■ **EXCERTO SELECIONADO**
:::
Pelo referido, estão reunidas todas as condições, do ponto de vista material, atentos os factos provados, para estabelecer um nexo de imputação objetiva entre essa ação/omissão/violação das regras de segurança, o sinistro ocorrido e as consequências danosas produzidas pelo mesmo. Houve, pois, uma conduta negligente imputável à empregadora, em diversos planos, podendo concluir-se que este acidente resultou dessa ação/omissão negligente da 2.ª Ré, consistente na citada falta de observância das regras de segurança.»

D – ACÓRDÃO DO TRIBUNAL DA RELAÇÃO DE LISBOA

O Tribunal da Relação de Lisboa, chamado a decidir os recursos de Apelação que foram interpostos pela Ré empregadora [a título principal] e pela Ré Seguradora [a título subordinado] da mencionada sentença final, não veio a conhecer este último e a julgar o primeiro procedente com base na seguinte fundamentação jurídica [tendo a impugnação da Decisão sobre a Matéria de Facto sido julgada improcedente]:

«Analisando as regras legais aplicáveis, deve começar por se dizer que o dever de o empregador observar as regras de segurança no trabalho se encontra genericamente previsto nos artigos 127.º, n.º 1, alíneas g) e h) e 281.º do Código do Trabalho.

A Lei n.º 102/2009, de 10 de Setembro, que veio estabelecer o regime jurídico da promoção da segurança e saúde no trabalho após o Código do Trabalho de 2009, estabelece como princípio geral, no n.º 1 do seu artigo 5.º, que “o trabalhador tem direito à prestação de trabalho em condições que respeite a sua segurança e a sua saúde, asseguradas pelo empregador ou, nas situações identificadas na lei, pela pessoa, individual ou coletiva, que detenha a gestão das instalações em que a atividade é desenvolvida”.
:::
■ **REQUISITOS**
Resume o excerto selecionado em três frases.

■ **DADOS FORNECIDOS**
:::
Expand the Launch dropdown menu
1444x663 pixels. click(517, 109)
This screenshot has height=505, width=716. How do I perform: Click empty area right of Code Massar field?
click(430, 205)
:::
■ **RESOLUÇÃO PROPOSTA**
A primeira parte conclui que o acidente resultou de uma conduta negligente da empregadora, a 2.ª Ré, por falta de observância das regras de segurança. O Tribunal da Relação de Lisboa não conheceu o recurso subordinado da Ré Seguradora e julgou procedente o recurso principal da Ré empregadora, embora tenha julgado improcedente a impugnação da decisão sobre a matéria de facto. Na sua fundamentação, o tribunal indica que o dever do empregador de observar as regras de segurança no trabalho está previsto nos artigos 127.º, n.º 1, alíneas g) e h), e 281.º do Código do Trabalho, e que a Lei n.º 102/2009 consagra o direito do trabalhador a prestar trabalho em condições que respeitem a sua segurança e saúde.